Some version control systems make “branches” into magical things, often distinguishing them from the “main line” or “trunk”, while others discuss the concept as though it were very different from commits. But in Git there are no branches as separate entities: there are only blobs, trees and commits. Since a commit can have one or more parents, and those commits can have parents, this is what allows a single commit to be treated like a branch: because it knows the whole history that led up to it.
You can examine all the top-level, referenced commits at any time using the branch
command:
$ git branch -v
* master 5f1bc85 Initial commit
Say it with me: A branch is nothing more than a named reference to a commit. In this way, branches and tags are identical, with the sole exception that tags can have their own descriptions, just like the commits they reference. Branches are just names, but tags are descriptive, well, “tags”.

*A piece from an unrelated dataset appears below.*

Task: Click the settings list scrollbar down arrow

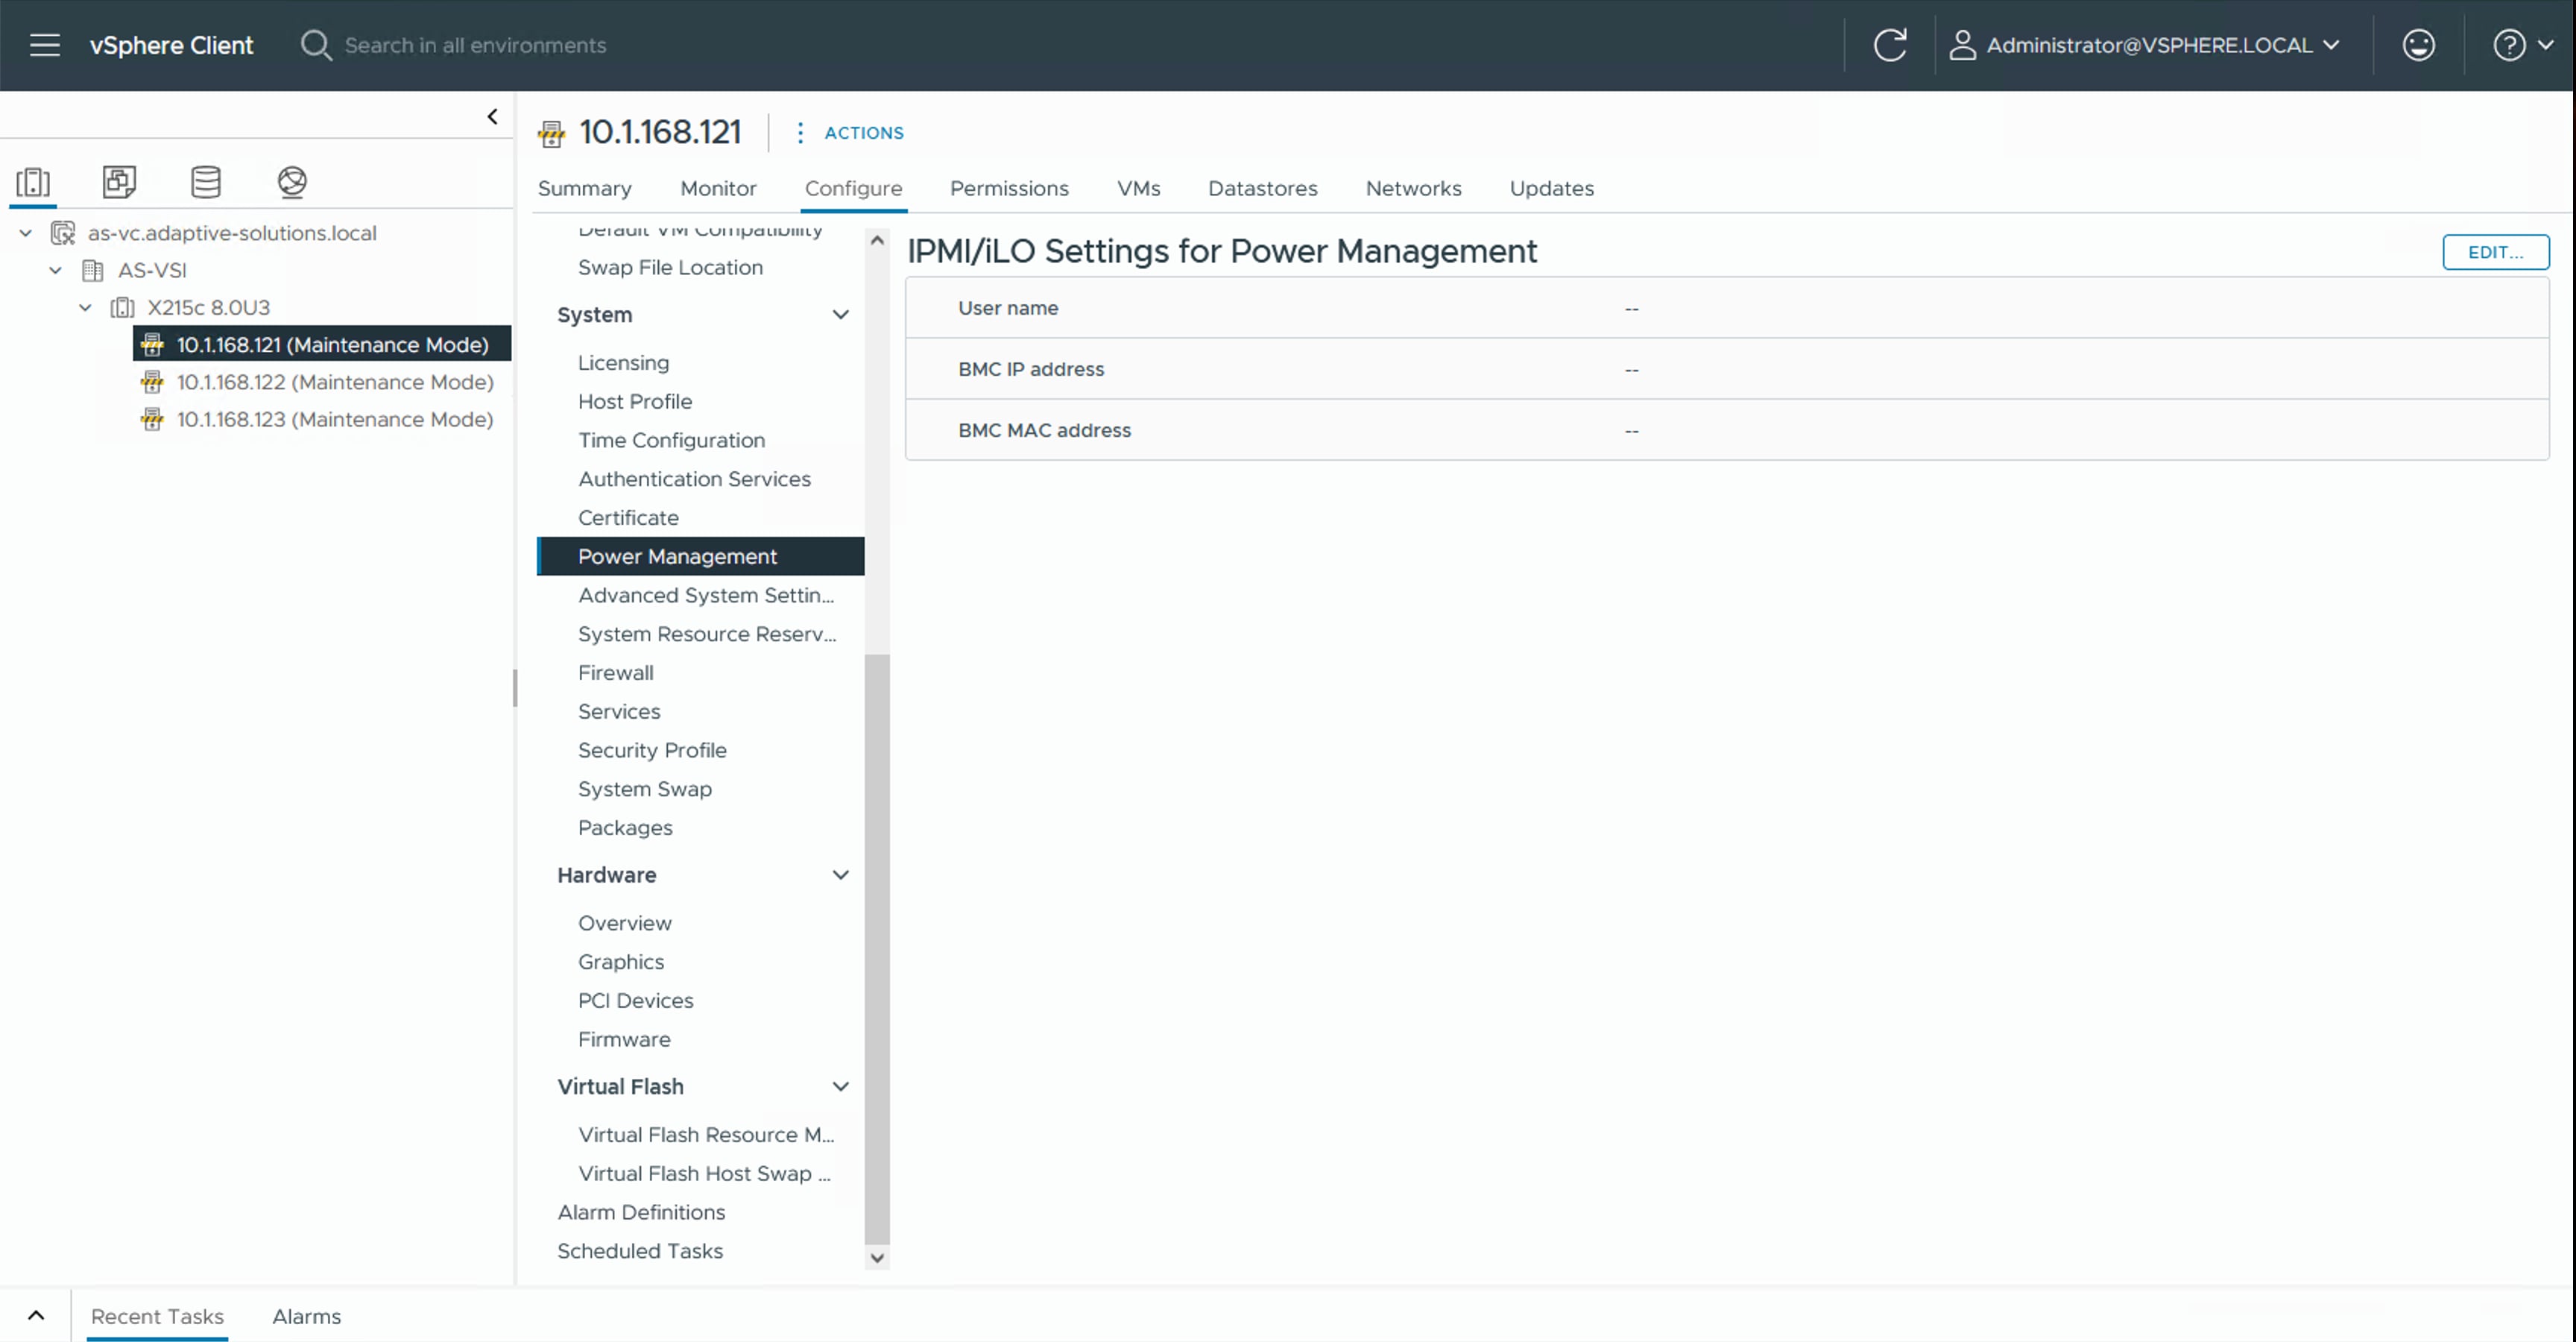Action: [x=877, y=1258]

But the fact is, we don’t really need to use aliases at all. For example, if I wanted to, I could reference everything in the repository using only the hash ids of its commits. Here’s me being straight up loco and resetting the head of my working tree to a particular commit:
$ git reset --hard 5f1bc85
The –hard option says to erase all changes currently in my working tree, whether they’ve been registered for a checkin or not (more will be said about this command later). A safer way to do the same thing is by using checkout
:
$ git checkout 5f1bc85
The difference here is that changed files in my working tree are preserved. If I pass the -f
option to checkout
, it acts the same in this case to reset --hard
, except that checkout only ever changes the working tree, whereas reset --hard
changes the current branch’s HEAD to reference the specified version of the tree.

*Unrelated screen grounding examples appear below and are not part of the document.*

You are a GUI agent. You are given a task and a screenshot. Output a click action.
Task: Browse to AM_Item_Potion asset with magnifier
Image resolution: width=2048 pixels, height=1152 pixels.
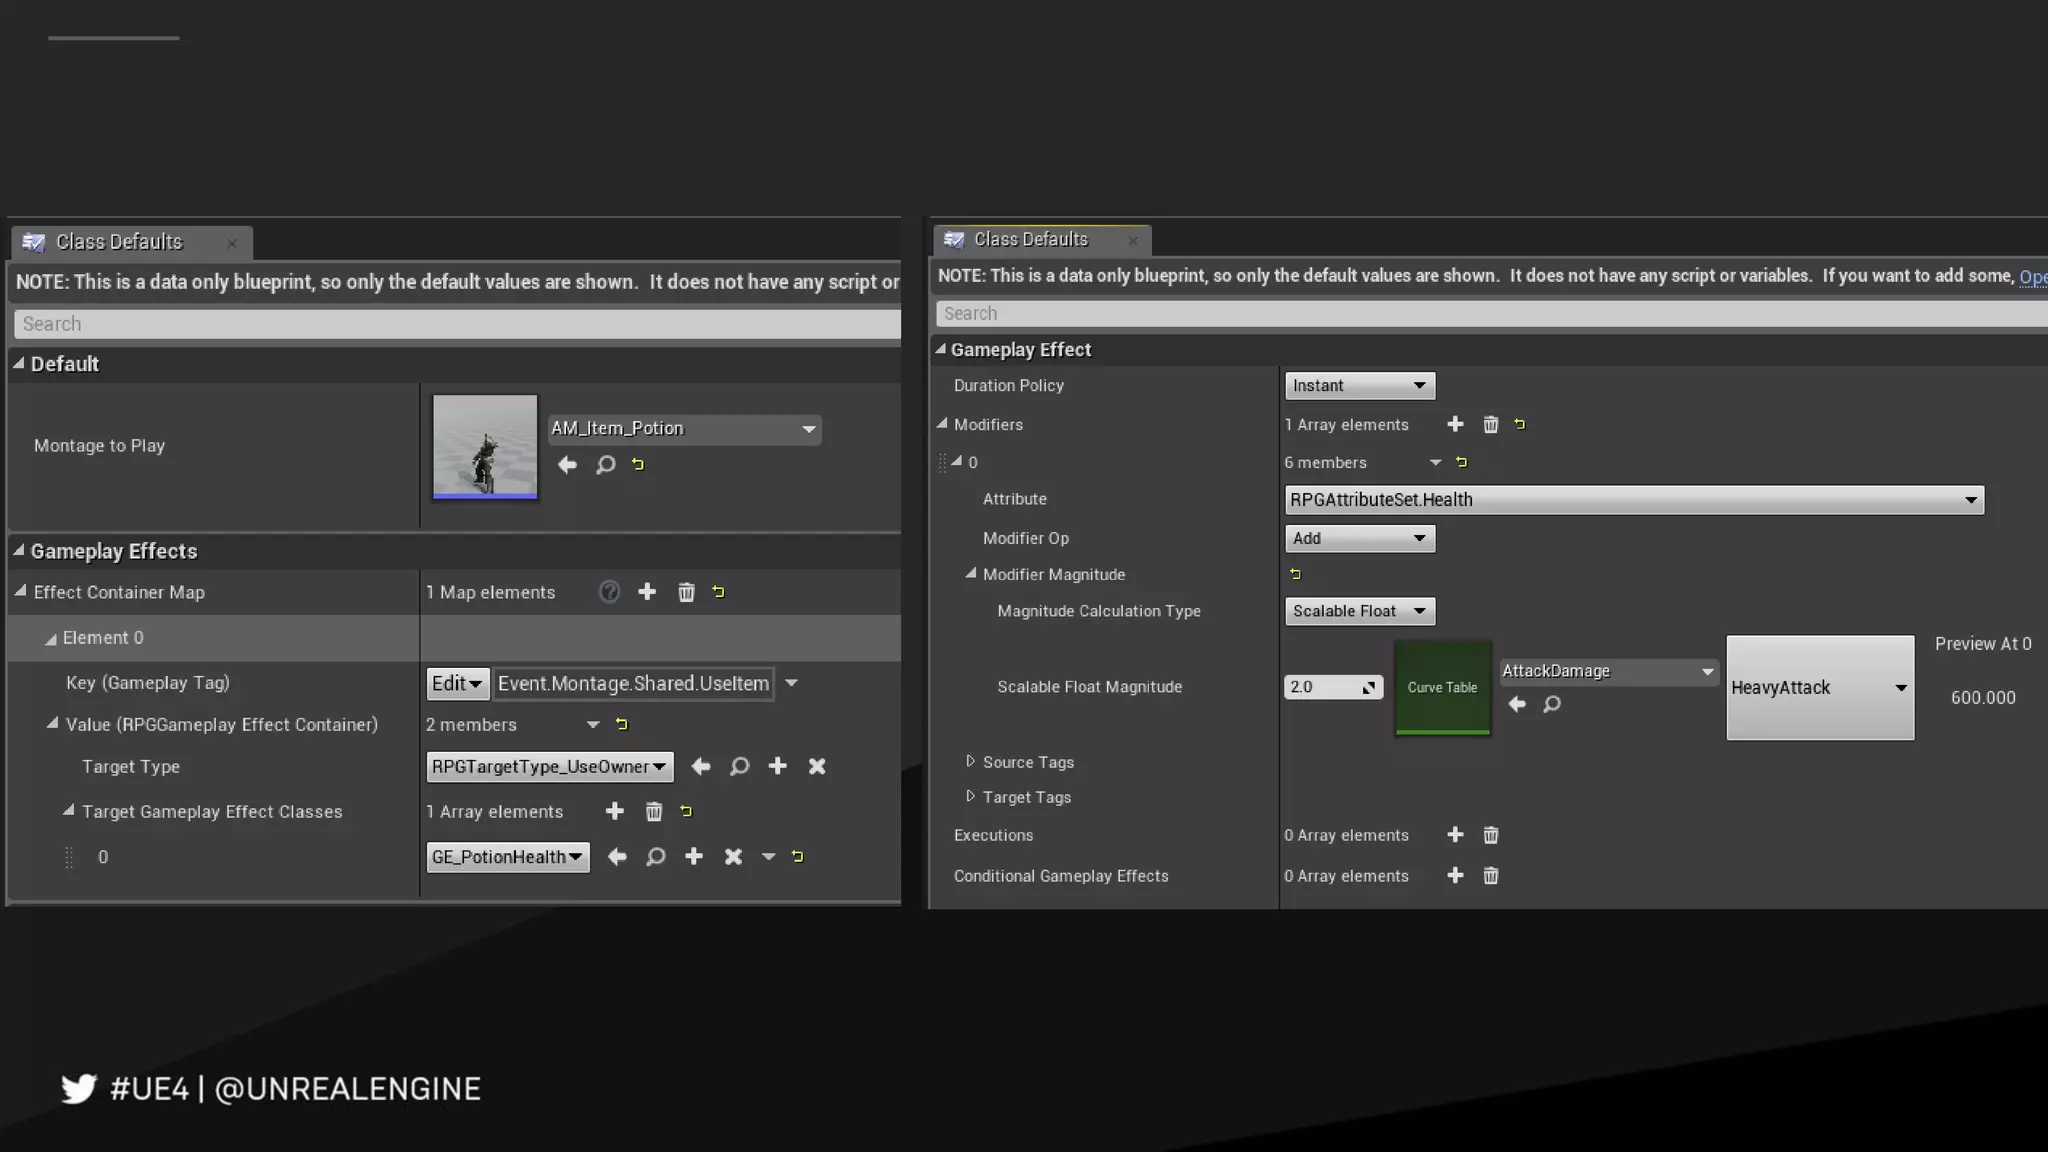[x=605, y=465]
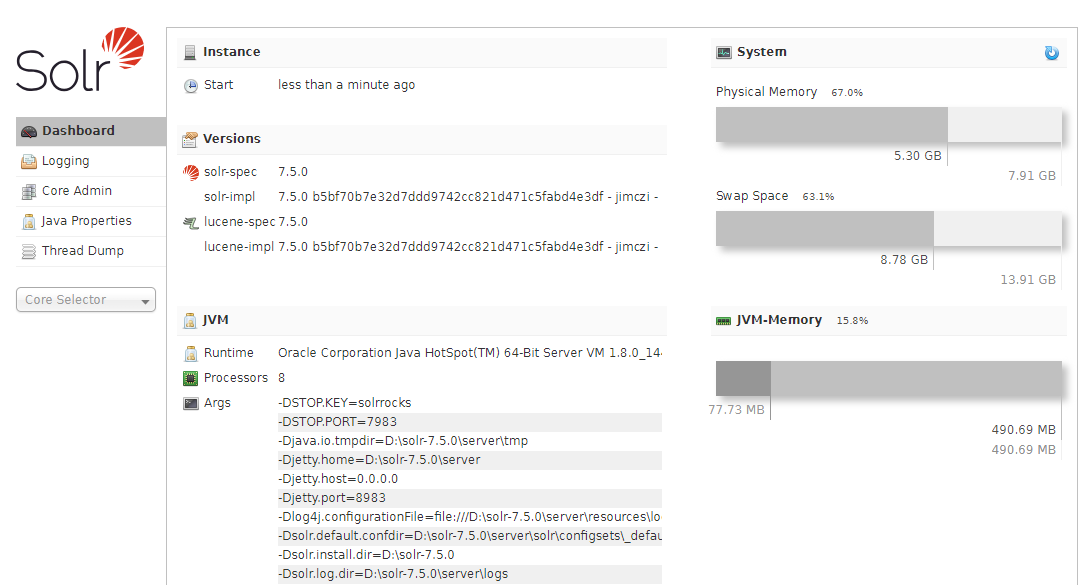Click the Core Selector dropdown arrow

tap(145, 301)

Another joy of the commit-based system is that you can rephrase even the most complicated version control terminology using a single vocabulary. For example, if a commit has multiple parents, it’s a “merge commit” — since it merged multiple commits into one. Or, if a commit has multiple children, it represents the ancestor of a “branch”, etc. But really there is no difference between these things to Git: to it, the world is simply a collection of commit objects, each of which holds a tree that references other trees and blobs, which store your data. Anything more complicated than this is simply a device of nomenclature.

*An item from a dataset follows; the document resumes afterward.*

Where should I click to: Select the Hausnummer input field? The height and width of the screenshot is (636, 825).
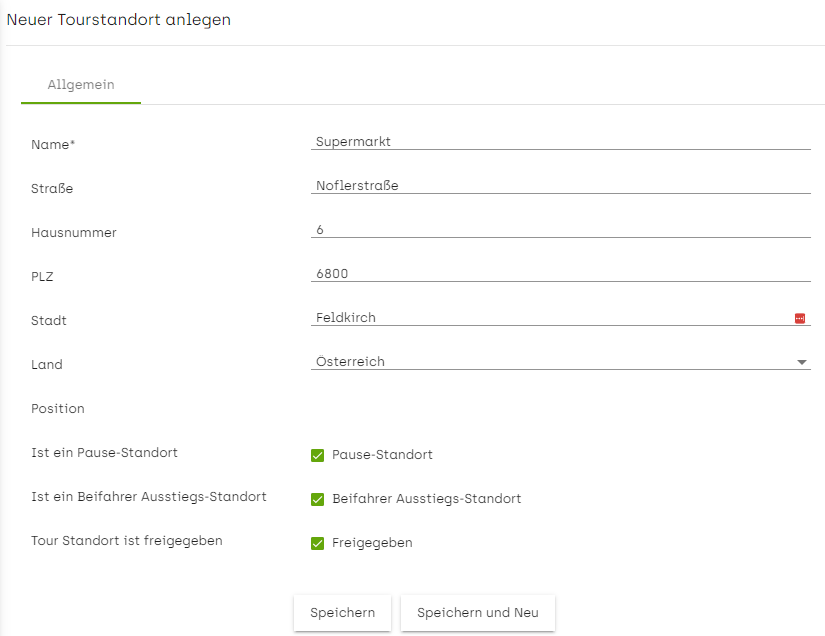[x=560, y=230]
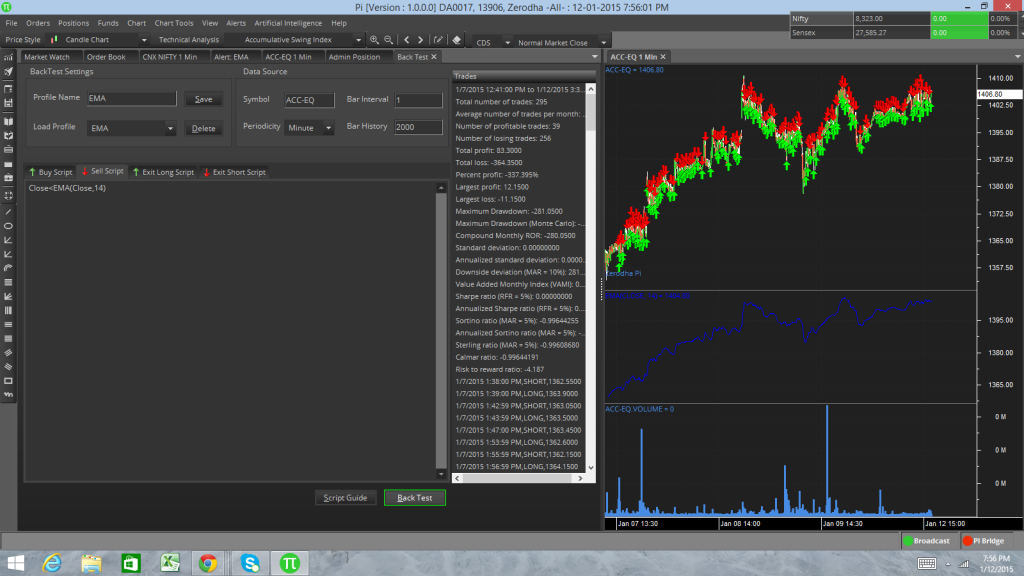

Here is a picture of how all these pieces fit together:
To clarify the diagram above and answer common questions about trees:
Trees can contain both blobs and other trees — A tree object holds references to blobs (files) and to other tree objects (subdirectories). This is why they’re called “trees” — they form a hierarchical structure just like a filesystem directory tree.
Trees don’t inherit connections from commits — The arrows in the diagram show that commits point to trees, not the other way around. Trees have no knowledge of which commits reference them. The tree structure is entirely determined by the directory structure at the time of the commit.
A commit always contains exactly one tree — This tree represents the root directory of your project at that moment in time. If the root directory is empty except for subdirectories, the tree won’t directly reference any blobs, but it will reference other trees (the subdirectories).
Why the name “tree”? — Trees are named after the tree data structure in computer science because they naturally form a hierarchy: a root tree can have multiple child trees (subdirectories) and blobs (files) as leaves. When you traverse from a commit through its tree and into sub-trees, you’re walking through a tree structure that mirrors your filesystem.